= Exercise =
In the listing below, the answer starts at the line that has "Connecting People and Landscapes (45, 1840)" and stops after the line that has "Rivers Run Through Us (122, 1840)"; please repeat that part exactly and nothing more.

= Dataset records =
........

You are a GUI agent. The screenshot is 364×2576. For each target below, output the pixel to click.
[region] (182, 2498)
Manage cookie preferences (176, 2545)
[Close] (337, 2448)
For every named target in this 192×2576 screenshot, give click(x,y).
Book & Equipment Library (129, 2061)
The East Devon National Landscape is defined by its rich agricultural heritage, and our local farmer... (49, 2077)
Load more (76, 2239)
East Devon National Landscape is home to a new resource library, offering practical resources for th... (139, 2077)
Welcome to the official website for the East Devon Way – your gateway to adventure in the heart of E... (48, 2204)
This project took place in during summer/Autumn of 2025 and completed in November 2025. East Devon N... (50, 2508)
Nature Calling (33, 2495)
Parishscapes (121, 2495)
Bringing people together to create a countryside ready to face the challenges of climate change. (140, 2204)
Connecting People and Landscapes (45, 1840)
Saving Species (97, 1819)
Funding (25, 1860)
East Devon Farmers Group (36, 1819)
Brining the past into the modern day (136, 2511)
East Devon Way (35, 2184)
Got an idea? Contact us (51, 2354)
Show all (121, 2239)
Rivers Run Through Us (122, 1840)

........

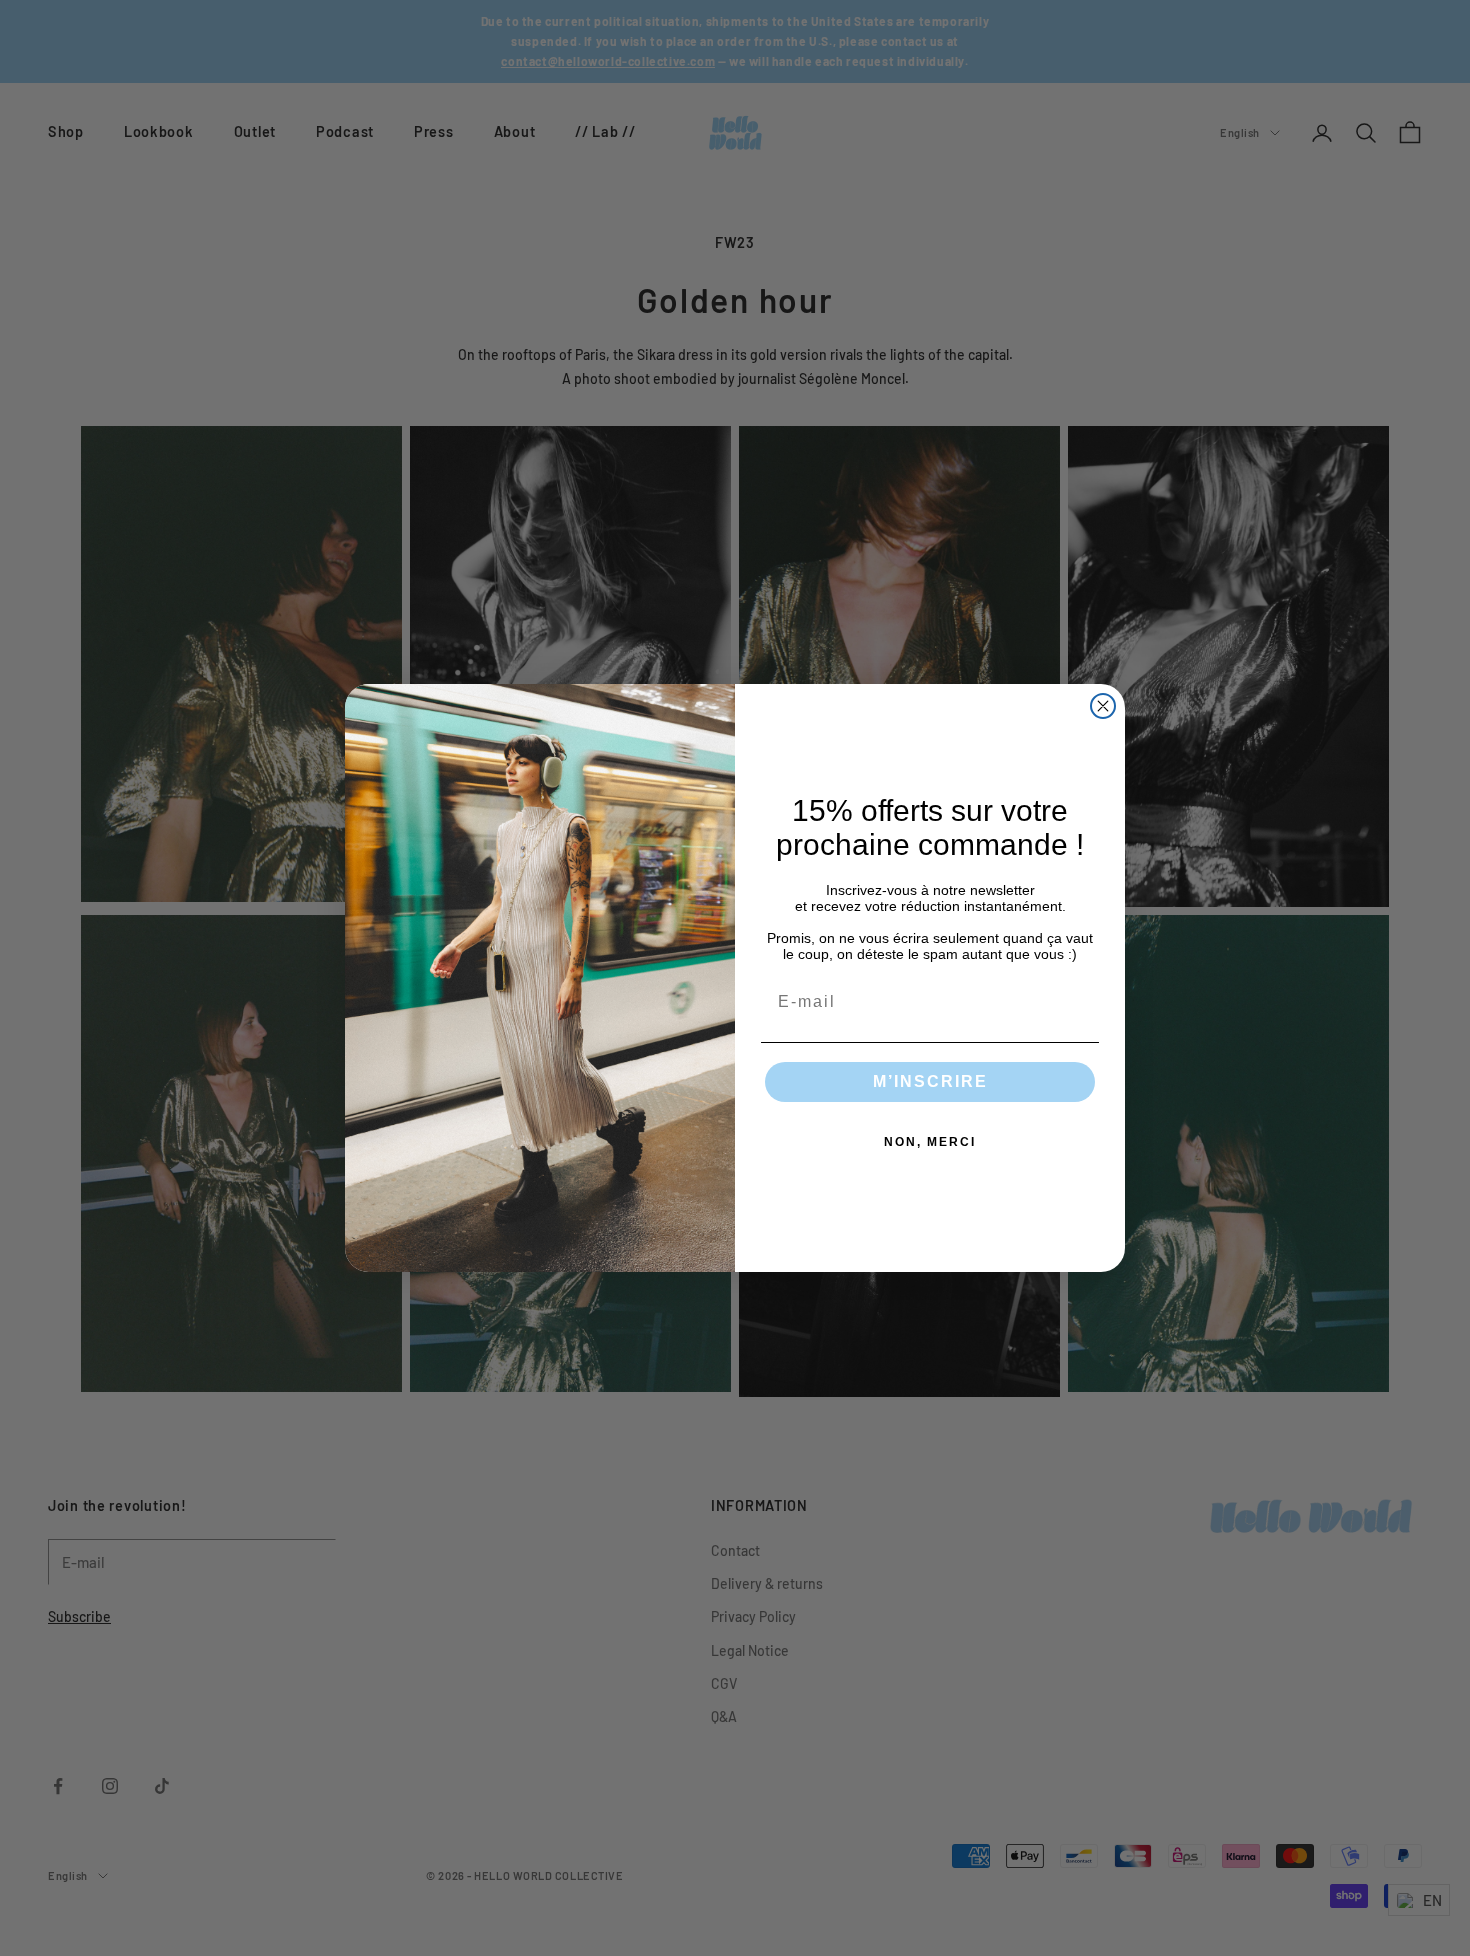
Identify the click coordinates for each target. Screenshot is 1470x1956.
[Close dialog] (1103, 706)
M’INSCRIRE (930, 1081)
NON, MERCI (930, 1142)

........

= Reply to the task =
Connecting People and Landscapes (45, 1840)
Saving Species (97, 1819)
Funding (25, 1860)
East Devon Farmers Group (36, 1819)
Brining the past into the modern day (136, 2511)
East Devon Way (35, 2184)
Got an idea? Contact us (51, 2354)
Show all (121, 2239)
Rivers Run Through Us (122, 1840)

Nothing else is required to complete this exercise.